8. Limitations and Further Research
The primary drawback of this study is that it was limited to the banks in Jordan in a specific geographical and time-based context, which may restrict the generality of the findings to other industries.
Another drawback is the reliance on data gathered through a questionnaire, which may be subject to the individual biases of the participating bank staff and might not have considered every external variable impacting bank performance.
This study examined commercial entities in Jordan. A similar study may be conducted on Islamic banks, or a comparison between commercial and Islamic banks could possibly be explored in this setting.
The study sample comprised 500 individuals across various management tiers, including IT managers, deputy managers, and supervisors, within commercial banks in Jordan. Another study like this one could be done with a different group of non-managerial bank workers, like small and medium-sized businesses (SMEs).
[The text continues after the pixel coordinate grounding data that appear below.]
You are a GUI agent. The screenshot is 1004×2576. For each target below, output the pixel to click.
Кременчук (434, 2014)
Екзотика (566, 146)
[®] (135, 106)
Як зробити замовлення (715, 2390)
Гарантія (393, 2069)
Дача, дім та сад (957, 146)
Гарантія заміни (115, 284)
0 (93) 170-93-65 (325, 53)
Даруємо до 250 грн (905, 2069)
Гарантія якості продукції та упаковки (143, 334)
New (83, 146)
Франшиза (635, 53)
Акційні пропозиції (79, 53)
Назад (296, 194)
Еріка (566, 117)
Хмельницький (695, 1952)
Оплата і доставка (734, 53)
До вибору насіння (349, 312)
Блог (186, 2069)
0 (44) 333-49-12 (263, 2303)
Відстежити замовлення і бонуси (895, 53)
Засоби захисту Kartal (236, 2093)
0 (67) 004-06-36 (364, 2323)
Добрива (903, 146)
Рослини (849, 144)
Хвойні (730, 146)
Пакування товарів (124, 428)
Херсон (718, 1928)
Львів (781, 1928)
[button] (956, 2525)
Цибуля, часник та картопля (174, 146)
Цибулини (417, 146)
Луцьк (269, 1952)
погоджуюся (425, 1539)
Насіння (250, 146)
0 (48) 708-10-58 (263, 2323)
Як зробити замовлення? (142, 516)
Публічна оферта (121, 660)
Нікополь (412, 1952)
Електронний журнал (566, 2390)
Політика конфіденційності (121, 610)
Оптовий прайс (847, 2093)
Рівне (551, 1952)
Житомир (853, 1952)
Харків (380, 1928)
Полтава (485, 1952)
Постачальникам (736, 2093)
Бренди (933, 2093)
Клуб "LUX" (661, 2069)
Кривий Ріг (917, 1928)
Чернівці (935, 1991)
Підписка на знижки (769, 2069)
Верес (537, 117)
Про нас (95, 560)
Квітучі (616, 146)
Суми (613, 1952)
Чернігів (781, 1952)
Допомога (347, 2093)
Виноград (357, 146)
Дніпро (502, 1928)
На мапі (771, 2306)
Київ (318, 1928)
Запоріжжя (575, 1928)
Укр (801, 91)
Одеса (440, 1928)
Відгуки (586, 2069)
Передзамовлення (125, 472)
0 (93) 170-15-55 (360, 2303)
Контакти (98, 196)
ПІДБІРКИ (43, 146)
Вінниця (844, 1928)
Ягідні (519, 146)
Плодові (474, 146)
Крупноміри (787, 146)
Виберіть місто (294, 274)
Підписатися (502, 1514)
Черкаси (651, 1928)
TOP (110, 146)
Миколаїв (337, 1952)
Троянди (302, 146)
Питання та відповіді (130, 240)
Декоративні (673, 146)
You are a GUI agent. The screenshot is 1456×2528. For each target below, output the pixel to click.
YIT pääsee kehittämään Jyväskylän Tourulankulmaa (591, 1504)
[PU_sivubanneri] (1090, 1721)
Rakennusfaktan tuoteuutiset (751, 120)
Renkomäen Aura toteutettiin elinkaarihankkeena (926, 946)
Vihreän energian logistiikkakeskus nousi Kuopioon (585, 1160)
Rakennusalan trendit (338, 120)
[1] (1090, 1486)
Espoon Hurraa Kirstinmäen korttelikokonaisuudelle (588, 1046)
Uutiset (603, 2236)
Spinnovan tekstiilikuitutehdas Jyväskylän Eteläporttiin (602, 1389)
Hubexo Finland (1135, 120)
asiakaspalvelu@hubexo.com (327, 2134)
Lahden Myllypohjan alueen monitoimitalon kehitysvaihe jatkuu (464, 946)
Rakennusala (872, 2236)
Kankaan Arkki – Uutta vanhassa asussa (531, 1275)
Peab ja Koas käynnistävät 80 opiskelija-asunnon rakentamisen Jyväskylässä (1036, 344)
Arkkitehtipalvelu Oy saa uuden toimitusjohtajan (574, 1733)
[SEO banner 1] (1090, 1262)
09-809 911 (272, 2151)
Business intelligence capabilities, business intelligence infrastructure, and collaboration capability on organizational performance, along with the moderating effect of employee BI experiences. This variable accounted for 76% of the cases, supporting the notion that additional variables also affect organizational performance. More research could be done to find factors that can help banks perform better as an organization. There are many ways to do this, like using qualitative methods or interviewing bank or company managers instead of giving them questionnaires. More variables, like IT knowledge, IT structures, culture, innovation, and AI factors, may be included in future research.
Author Contributions
Conceptualization, H.A.M.A. and N.J.S.A.-d.; Methodology, A.h.A.; Software, H.A.M.A.; Validation, H.A.M.A., N.J.S.A.-d. and A.h.A.; Formal analysis, A.h.A.; Investigation, H.A.M.A.; Resources, H.A.M.A.; Data curation, N.J.S.A.-d.; Writing—original draft, H.A.M.A.; Writing—review & editing, R.G.A., N.J.S.A.-d. and A.A.S.; Visualization, N.J.S.A.-d.; Supervision, H.A.M.A., R.G.A. and A.A.S. All authors have read and agreed to the published version of the manuscript.
Funding
This research received no external funding.
Institutional Review Board Statement
The study was conducted in accordance with the Declaration of Helsinki, and the protocol was approved by the Research Ethics Committee of Al-Hussein Bin Talal University (protocol code: 073 and date of approval: 10 May 2025).
Informed Consent Statement
Informed consent was obtained from all subjects involved in the study.
Data Availability Statement
The original contributions presented in this study are included in the article. Further inquiries can be directed to the corresponding author.
Conflicts of Interest
The authors declare no conflicts of interest.